Jean Ziegler: Das Imperium der Schande. Der Kampf gegen Armut und Unterdrückung
Rezensiert von Prof. Dr. Heinrich Zwicky, 17.09.2007

Jean Ziegler: Das Imperium der Schande. Der Kampf gegen Armut und Unterdrückung.
C. Bertelsmann
(München) 2005.
315 Seiten.
ISBN 978-3-570-00878-2.
Originaltitel: L' empire de la honte.
Thema
Das Buch von Jean Ziegler gibt exemplarische Einblicke in den Zustand der modernen kapitalistischen Weltgesellschaft, das sogenannte Imperium der Schande, und zeigt auf wie dieses System Mangelerscheinungen, Armut und Tod produziert und die Ideale der Aufklärung, Menschenrechte und die legitimen Glücksansprüche der Menschheit in Frage stellt.
Autor
Jean Ziegler ist emeritierter Professor für Soziologie der Universität Genf, langjähriger Politiker und UN-Sonderberichterstatter für das Recht auf Nahrung. Seit rund 30 Jahren publizierte er kritische und umstrittene Analysen zum Zustand der Weltgesellschaft und zur Rolle der Schweiz in diesem System, die vor allem im französischsprachigen Ausland ein größeres Echo hatten als in der Schweiz bzw. im deutschen Sprachraum.
Aufbau und Inhalt
Das Buch enthält neben einem Vorwort und einem Nachwort fünf Hauptteile mit zwischen 2 und 8 Unterabschnitten.

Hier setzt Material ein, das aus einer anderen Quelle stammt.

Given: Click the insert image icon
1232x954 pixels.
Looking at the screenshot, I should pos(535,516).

- Teil I (Das Recht auf Glück, S. 21-70) geht aus von den Idealen der Aufklärung und konfrontiert diese Ideale mit aktuellen weltgesellschaftlichen Entwicklungstendenzen, die Ziegler als "Refeudalisierung" durch die "Kosmokraten", die "Herrscher des Imperiums der Schande" (S.29) bezeichnet. In zwei theoretisch interessanten Unterabschnitten wird einerseits der Begriff der strukturellen Gewalt eingeführt, andererseits die "Agonie des Rechtes" angesichts dieser strukturellen Gewalt im Weltsystem beschrieben. Als wesentliche Gründe für diese Situation werden die Dominanz der USA und ihre gezielte Steuerung der internationalen Organisation unter dem Deckmantel des Kriegs gegen den Terrorismus angeführt.

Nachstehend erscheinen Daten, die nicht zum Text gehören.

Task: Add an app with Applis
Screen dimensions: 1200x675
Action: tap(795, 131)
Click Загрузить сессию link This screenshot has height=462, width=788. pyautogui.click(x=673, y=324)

- Teil II (Massenvernichtungswaffen, S. 71- 132) beschreibt die negativen Auswirkungen der Verschuldung in der dritten Welt und die Bedeutung der sogenannten "Comprador-Klassen", der gekauften Bourgeoisie in diesem Ländern, die die Interessen der neuen Feudalherren und der transnationalen Privatgesellschaften verteidigen. Der zweite Abschnitt in diesem Teil beschreibt dann relativ ausführlich die Hungersituation in Brasilien und ergänzt sie mit Hinweisen auf die Situation in anderen Ländern wie Simbabwe oder die Mongolei.

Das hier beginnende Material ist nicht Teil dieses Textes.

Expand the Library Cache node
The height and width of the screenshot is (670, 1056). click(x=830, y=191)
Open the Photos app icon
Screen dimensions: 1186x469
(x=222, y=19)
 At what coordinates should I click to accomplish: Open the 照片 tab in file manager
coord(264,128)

- In Teil III (Äthiopien - Die Erschöpfung und die Solidarität, S. 133-168) geht Ziegler ausführlich auf die Situation in Äthiopien ein. Er beschreibt die Abhängigkeit von sinkenden, durch die großen Nahrungsmittelkonzerne wie Nestlé manipulierten Kaffeepreise und die rücksichtslose Verbreitung von gesundheitsschädigendem Milchpulver als Muttermilchersatz. Der Teil schließt mit einem optimistischen Blick auf die Widerstandskraft des äthiopischen Volkes, die unter anderem auf einem dichten Netz von Vereinen basiere (S. 163).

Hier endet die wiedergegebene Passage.